Il Partito Democratico ha nominato una nuova responsabile dell’area “Saperi università e ricerca”. È il direttore della Scuola Superiore “S. Anna” di Pisa Maria Chiara Carrozza. Secondo il suo CV, è specialista di “ripristino delle capacità senso-motorie”. Fosse la persona giusta al posto giusto, al PD.
Update No, non lo è.
24 novembre 2009 alle 7:19 pm |
La domanda e’:
con quali processi decisionali il PD costruirà e adottera’ le proprie politiche? (e quindi anche quelle in materia di U&R?)
Perche’ altrove, nel resto del mondo, i partiti servono proprio a questo, a decidere e promuovere delle politiche.
24 novembre 2009 alle 7:22 pm |
Eh, mistero…
Pero’ non so voi ma a me passare da una Garavaglia ad una con un h-index =17 mi da’ una strana sensazione: troppo bello per essere vero? Ma che gli e’ preso a ‘sto Bersani?
24 novembre 2009 alle 11:19 pm |
Pero’ adesso non esageriamo – questa posizione dovrebbe comandare anche un curriculum con criteri diversi… dico che la capacità di formulare proposte e conoscere la comunità politica di riferimento sono fattori decisivi…
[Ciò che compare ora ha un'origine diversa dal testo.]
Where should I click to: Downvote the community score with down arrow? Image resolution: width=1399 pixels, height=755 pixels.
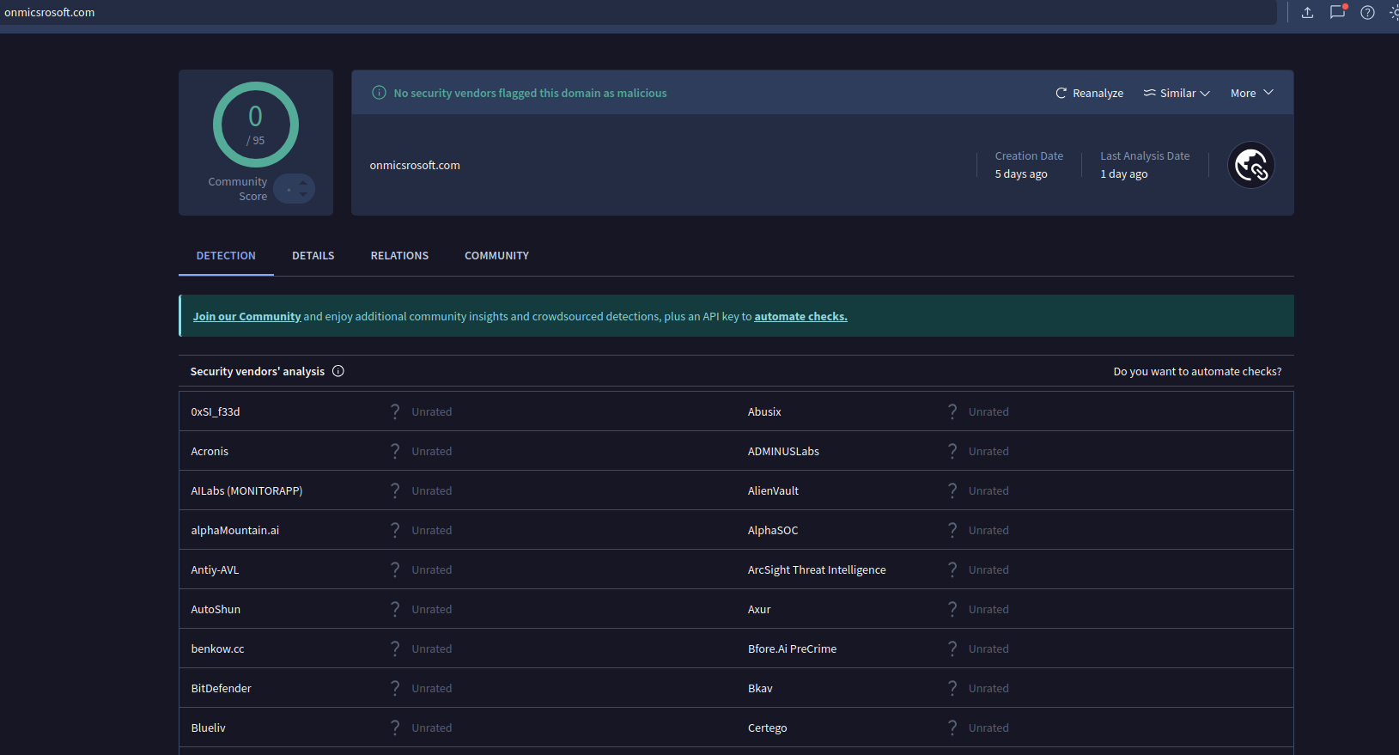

Quel tal Giavazzi, ad esempio, pontifica dal Corriere ma non ha mai pubblicato un rigo su rivista peer-reviewed in materia di istruzione o politiche della ricerca… e manco l’abbiamo mai visto a Conferenze, convegni continentali… idem per il Perotti.
24 novembre 2009 alle 7:29 pm |
Stiamo a vedere…intanto mi pare fosse forse l’unico rettore donna…
Un commento positivo sull’età media del gruppo dirigente di Bersani …41 anni e alcuni di quelli scelti li conosco e non sono male (in particolare ho conosciuto Catiuscia Marini ex precario della ricerca poi sindaco di Todi).
Vediamo un po’ e speriamo che la donna bionica non sia una seconda Modica ovvero testa dura, molto fumo e poco arrosto.
24 novembre 2009 alle 7:43 pm |
“ex precario della ricerca poi sindaco di Todi”
mi fa rabbrividire, è questo il massimo che può sperare un precario della ricerca avvicinandosi a un partito come il PD? avrei ben preferito un “ex precario della ricerca poi ricercatore o prefessore”, che continua a fare attività politica per dire la propra. O in italia avvicinarsi a un partito vuol dire per forza trovare il proprio posticino nell’establishment del partito e pace a tutto il resto? ahinoi…
24 novembre 2009 alle 11:11 pm |
per marco
come precario della ricerca si occupava di questioni sociologico amministrative ed è stato naturale poi occuparsi di enti locali!
Perbacco ma siete tremendi!
Comunque sono assolutamente d’accordo sul fatto che il PhD servisse per poi lavorare nella PA!
24 novembre 2009 alle 11:21 pm |
Piuttosto mi attendo che si dimetta da Direttore della S. Anna.
Coem si fa a mantenere un incarico politico esecutivo nel PD, ed anche la Direzione di un’istituzione come la S.Anna?
26 novembre 2009 alle 11:01 am |
vorrei far nota re che il Sant’Anna di Pisa è senza dubbio un polo di eccellenza, ma non è un’università…
http://www.sssup.it/
direi che è qualcos’altro. qualcosa terribilmente contiguo, ed ora esagero ma è per chiarire il punto, alle fondazioni. In altre parole, con questa scelta il PD si allinea al PDL dichiarando guerra alla ricerca di base, senza ricaduta immediata?